Persaingan Usaha Tidak Sehat Beserta Kasus Yang Pernah Terjadi Di Indonesia

Hukum persaingan usaha diatur dalam Undang-Undang Nomor 5 Tahun 1999 tentang Larangan Praktek Monopoli dan Persaingan Usaha Tidak Sehat (selanjutnya disebut UU No. 5 Tahun 1999). Tujuan diberlakukannya UU No. 5 Tahun 1999 ini adalah menciptakan persaingan usaha sehat dan menjamin kepastian serta kesempatan berusaha yang sama bagi setiap masyarakat, mencegah praktek monopoli serta menciptakan efektivitas dan efisiensi dalam kegiatan usaha sebagai salah satu upaya meningkatkan kesejahteraan rakyat.[1]

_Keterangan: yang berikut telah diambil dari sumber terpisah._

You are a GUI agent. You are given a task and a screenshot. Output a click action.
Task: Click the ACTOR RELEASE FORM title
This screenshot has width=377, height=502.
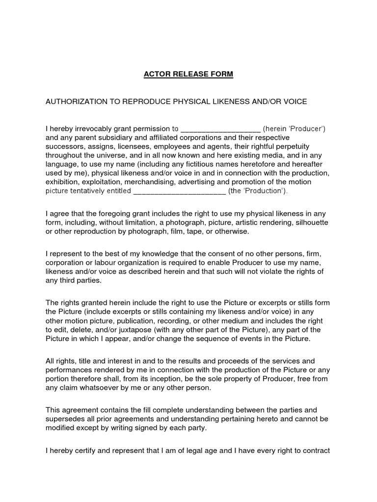coord(188,75)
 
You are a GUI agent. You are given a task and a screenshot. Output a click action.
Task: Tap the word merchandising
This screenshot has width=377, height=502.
coord(144,182)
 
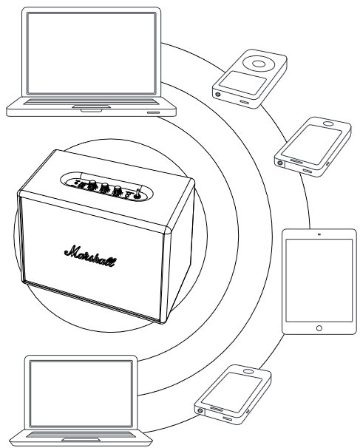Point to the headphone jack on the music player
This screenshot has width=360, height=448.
pyautogui.click(x=219, y=94)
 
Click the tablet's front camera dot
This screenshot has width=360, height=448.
pyautogui.click(x=319, y=234)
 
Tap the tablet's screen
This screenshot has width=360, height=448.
pyautogui.click(x=319, y=277)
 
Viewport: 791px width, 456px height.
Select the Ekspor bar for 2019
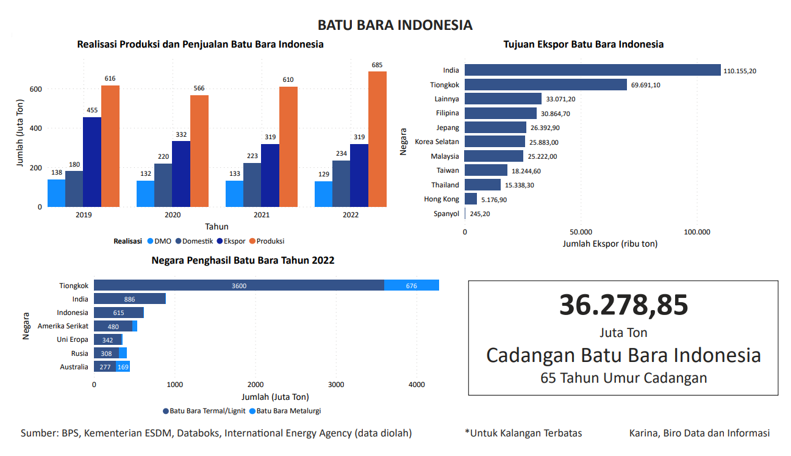pos(92,162)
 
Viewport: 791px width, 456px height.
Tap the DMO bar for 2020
pos(145,194)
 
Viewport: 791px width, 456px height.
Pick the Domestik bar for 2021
pos(252,184)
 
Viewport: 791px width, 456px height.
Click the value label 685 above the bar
pos(378,65)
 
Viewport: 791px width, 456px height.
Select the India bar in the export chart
pos(592,70)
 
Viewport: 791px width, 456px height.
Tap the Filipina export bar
pos(501,113)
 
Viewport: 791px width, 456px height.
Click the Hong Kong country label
pos(442,199)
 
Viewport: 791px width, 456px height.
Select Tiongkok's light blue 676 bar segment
pos(412,285)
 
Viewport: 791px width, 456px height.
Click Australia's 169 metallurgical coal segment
pos(123,367)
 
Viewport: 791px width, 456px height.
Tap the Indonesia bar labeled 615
pos(118,313)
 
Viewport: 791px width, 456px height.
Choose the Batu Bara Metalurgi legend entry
pos(285,411)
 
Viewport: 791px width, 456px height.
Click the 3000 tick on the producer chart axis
pos(336,385)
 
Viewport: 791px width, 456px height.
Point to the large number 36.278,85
pos(623,305)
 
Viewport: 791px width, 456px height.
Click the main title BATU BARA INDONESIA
pos(395,25)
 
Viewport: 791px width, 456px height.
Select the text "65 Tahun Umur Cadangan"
pos(623,378)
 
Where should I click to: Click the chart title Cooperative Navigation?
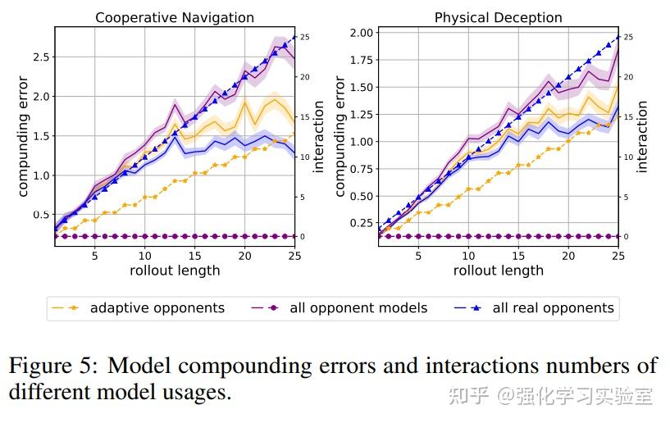(175, 17)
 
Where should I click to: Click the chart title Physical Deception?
(498, 17)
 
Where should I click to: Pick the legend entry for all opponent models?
(358, 308)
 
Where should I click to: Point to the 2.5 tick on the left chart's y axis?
(40, 57)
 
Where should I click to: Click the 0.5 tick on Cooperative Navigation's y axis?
(40, 215)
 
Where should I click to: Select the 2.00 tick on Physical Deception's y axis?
(360, 33)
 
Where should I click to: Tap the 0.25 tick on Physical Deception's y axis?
(360, 223)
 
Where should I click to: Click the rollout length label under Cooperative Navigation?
(175, 270)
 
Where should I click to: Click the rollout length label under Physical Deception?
(498, 270)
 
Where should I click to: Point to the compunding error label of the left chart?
(22, 136)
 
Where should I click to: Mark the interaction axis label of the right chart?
(642, 136)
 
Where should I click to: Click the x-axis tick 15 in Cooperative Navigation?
(194, 255)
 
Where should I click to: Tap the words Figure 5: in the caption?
(55, 366)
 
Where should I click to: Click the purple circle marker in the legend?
(273, 308)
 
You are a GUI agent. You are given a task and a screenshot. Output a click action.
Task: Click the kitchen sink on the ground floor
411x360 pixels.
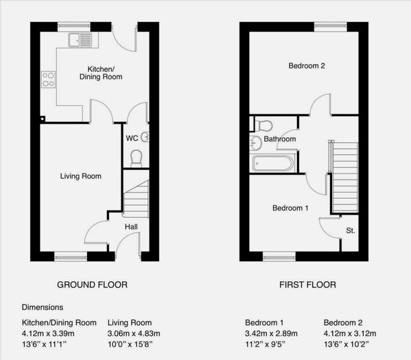[x=80, y=40]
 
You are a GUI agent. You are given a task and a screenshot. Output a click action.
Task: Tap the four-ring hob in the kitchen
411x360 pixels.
[x=49, y=80]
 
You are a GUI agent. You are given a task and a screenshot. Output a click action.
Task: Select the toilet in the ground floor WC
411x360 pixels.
[x=136, y=158]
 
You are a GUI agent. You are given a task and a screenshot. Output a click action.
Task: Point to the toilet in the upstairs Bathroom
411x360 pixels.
[x=263, y=125]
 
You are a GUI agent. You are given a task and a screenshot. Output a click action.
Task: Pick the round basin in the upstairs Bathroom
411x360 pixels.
[x=255, y=143]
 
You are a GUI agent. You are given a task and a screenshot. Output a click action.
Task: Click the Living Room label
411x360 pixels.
[x=81, y=176]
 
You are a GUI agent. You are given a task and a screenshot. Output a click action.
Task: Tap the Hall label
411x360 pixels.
[x=131, y=227]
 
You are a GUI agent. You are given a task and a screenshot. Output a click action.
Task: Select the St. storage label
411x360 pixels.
[x=351, y=230]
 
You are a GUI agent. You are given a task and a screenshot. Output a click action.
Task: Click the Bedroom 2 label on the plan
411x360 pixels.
[x=307, y=66]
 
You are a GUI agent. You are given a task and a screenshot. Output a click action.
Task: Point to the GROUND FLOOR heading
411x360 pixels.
[x=92, y=285]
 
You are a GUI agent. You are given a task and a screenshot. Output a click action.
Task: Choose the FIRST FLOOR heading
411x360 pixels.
[x=307, y=285]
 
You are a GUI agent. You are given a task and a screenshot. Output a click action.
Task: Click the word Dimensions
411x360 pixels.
[x=43, y=307]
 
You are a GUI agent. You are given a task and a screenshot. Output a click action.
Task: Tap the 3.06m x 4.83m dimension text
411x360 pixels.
[x=134, y=333]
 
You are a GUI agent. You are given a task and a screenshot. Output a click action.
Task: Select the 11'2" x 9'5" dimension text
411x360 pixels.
[x=265, y=344]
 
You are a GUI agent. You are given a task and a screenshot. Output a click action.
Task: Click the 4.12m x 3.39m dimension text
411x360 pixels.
[x=48, y=333]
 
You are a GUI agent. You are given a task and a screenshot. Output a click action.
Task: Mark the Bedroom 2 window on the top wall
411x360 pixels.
[x=330, y=26]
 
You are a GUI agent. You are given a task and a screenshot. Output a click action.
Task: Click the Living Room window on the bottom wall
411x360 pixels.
[x=71, y=257]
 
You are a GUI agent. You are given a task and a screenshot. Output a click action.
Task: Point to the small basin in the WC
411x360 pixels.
[x=145, y=136]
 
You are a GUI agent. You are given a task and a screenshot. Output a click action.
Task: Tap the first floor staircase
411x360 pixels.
[x=344, y=178]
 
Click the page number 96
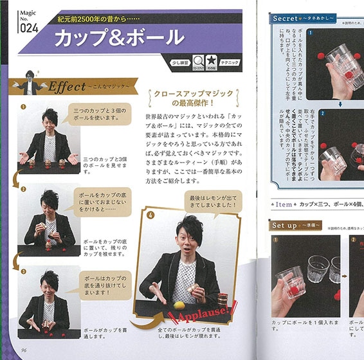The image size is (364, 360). pos(23,349)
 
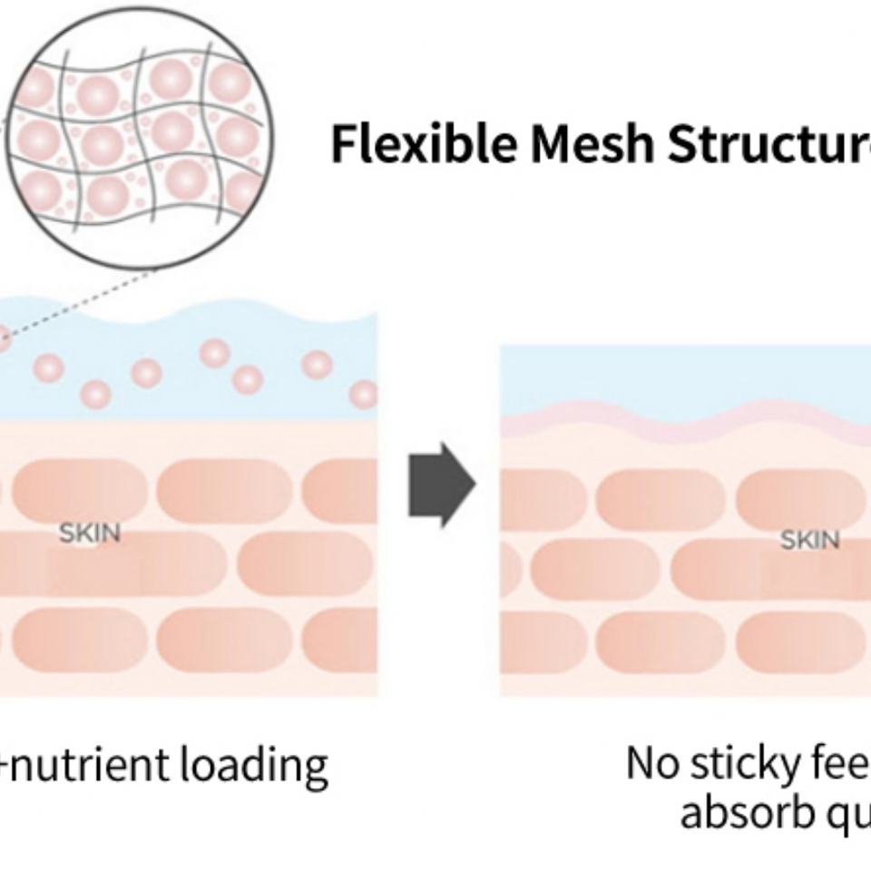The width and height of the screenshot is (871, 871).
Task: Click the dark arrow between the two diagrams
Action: click(441, 484)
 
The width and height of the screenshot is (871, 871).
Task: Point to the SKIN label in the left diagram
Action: click(90, 533)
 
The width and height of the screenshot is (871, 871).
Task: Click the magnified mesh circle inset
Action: click(140, 136)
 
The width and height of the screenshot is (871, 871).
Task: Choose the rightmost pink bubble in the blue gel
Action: click(364, 395)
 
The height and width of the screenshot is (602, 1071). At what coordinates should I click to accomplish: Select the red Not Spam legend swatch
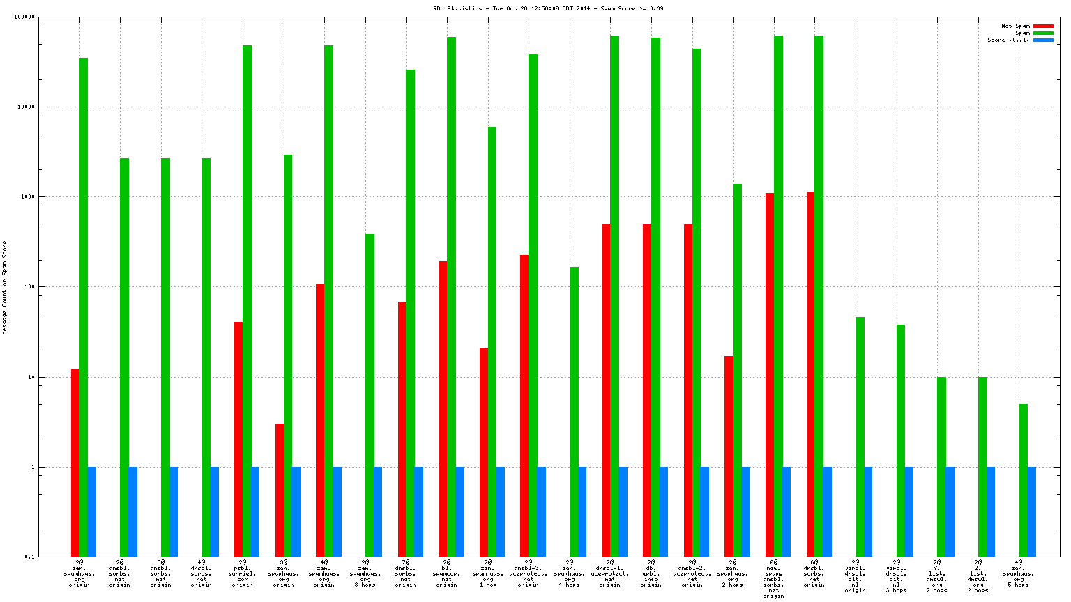[x=1043, y=26]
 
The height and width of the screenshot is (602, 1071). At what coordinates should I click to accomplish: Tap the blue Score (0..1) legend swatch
[x=1043, y=40]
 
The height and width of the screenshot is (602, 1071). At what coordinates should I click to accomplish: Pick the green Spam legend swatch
[x=1043, y=33]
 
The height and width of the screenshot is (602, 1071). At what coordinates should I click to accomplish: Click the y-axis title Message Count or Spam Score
[x=5, y=288]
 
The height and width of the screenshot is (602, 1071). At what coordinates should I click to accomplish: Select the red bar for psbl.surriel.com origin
[x=238, y=439]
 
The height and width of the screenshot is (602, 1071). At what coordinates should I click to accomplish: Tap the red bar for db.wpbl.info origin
[x=647, y=390]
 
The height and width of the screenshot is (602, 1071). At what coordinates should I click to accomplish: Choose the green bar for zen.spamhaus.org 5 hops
[x=1023, y=480]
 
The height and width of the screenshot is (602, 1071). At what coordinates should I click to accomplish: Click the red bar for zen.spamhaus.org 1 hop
[x=484, y=452]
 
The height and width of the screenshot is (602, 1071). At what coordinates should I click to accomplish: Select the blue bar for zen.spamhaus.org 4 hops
[x=582, y=511]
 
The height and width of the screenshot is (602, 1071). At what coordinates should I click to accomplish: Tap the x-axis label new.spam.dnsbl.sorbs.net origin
[x=773, y=578]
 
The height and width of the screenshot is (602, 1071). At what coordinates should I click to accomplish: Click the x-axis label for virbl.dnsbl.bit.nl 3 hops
[x=896, y=576]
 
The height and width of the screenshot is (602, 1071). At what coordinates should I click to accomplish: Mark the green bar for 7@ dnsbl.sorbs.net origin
[x=410, y=313]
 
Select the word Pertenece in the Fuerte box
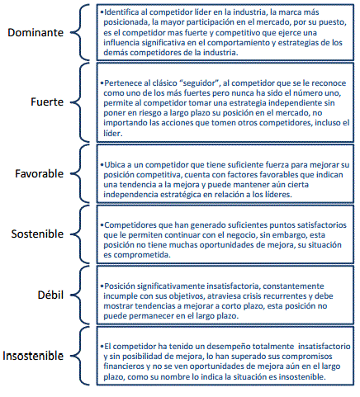(x=125, y=84)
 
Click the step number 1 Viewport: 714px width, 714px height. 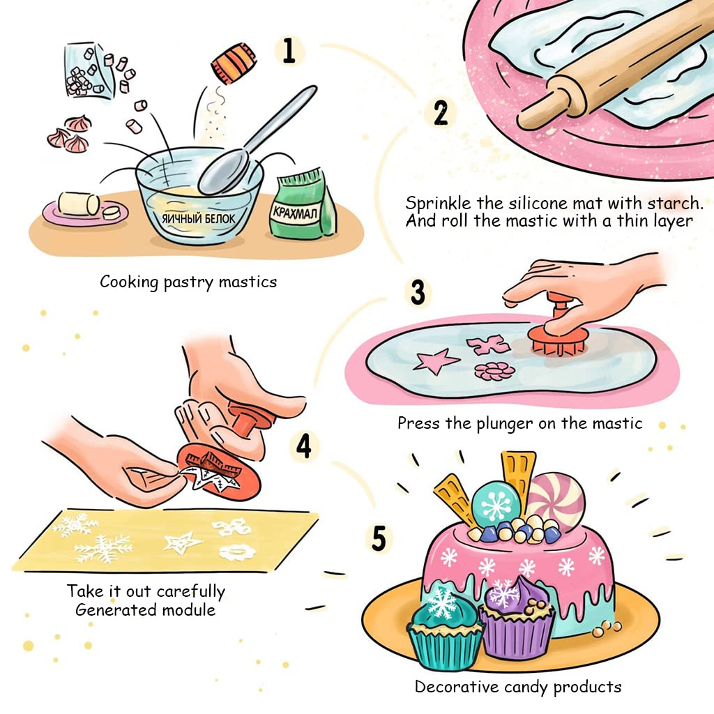[x=289, y=50]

UU No. 5 Tahun 1999 mengatur tentang bentuk-bentuk praktek monopoli dan persaingan usaha tidak sehat yang dilarang untuk dilakukan oleh pelaku usaha. Bentuk-bentuk praktek monopoli dan persaingan usaha yang dilarang tersebut berupa perjanjian yang dilarang, kegiatan yang dilarang. Posisi dominan pelaku usaha pada perusahaan tertentu yang dapat menimbulkan praktek monopoli.
Untuk mengawasi Pelaksanaan UU No. 5 Tahun 1999 maka dibentuklah suatu lembaga yaitu Komisi Pengawas Persaingan Usaha (selanjutnya disebut KPPU). KPPU mempunyai tugas dan wewenang yang diatur dalam Pasal 35 dan Pasal 36 UU No. 5 Tahun 1999. Selanjutnya, KPPU menerbitkan Peraturan KPPU Nomor 1 Tahun 2010 tentang Tata Cara Penanganan Perkara (selanjutnya disebut Perkom No. 1 Tahun 2010) sebagai amanat dari Pasal 38 Ayat (4) UU No. 5 Tahun 1999.
Mengacu pada Undang-undang Anti Monopoli yang sudah ada di berbagai negara khususnya pada ketentuan Sherman Antitrust Act Amerika Serikat, maka isi UU No. 5 Tahun 1999 yang dimiliki Indonesia sesuai dengan standar internasional, yaitu:[2]
1. Melarang perjanjian yang dapat mengakibatkan terjadinya praktek monopoli atau persaingan usaha tidak sehat (Pasal 4, 7 s/d 9, Pasal-Pasal 10 s/d 14, 22, 23);
2. Mengizinkan penetapan harga konsumen sampai ketingkat tertentu, perjanjian eksklusif, serta perjanjian lisensi dan perjanjian (Pasal-Pasal 5, 6, 15 dan Pasal 50 huruf b);
3. Melarang penggabungan atau peleburan badan usaha, yang menyebabkan terjadinya posisi dominan di pasar atau persaingan usaha tidak sehat (Pasal 26 s/d 29);
4. Melarang tindakan merugikan konsumen, pemasok atau penerima barang dengan cara menyalah gunakan posisi dominan di pasar (Pasal 17, 18);
5. Melarang menghalangi pesaing dengan tindakan-tindakan diskriminasi baik melalui harga, syarat-syarat perdagangan atau menolak melakukan hubungan usaha (Pasal 7, 8,10, 19 s/d 21).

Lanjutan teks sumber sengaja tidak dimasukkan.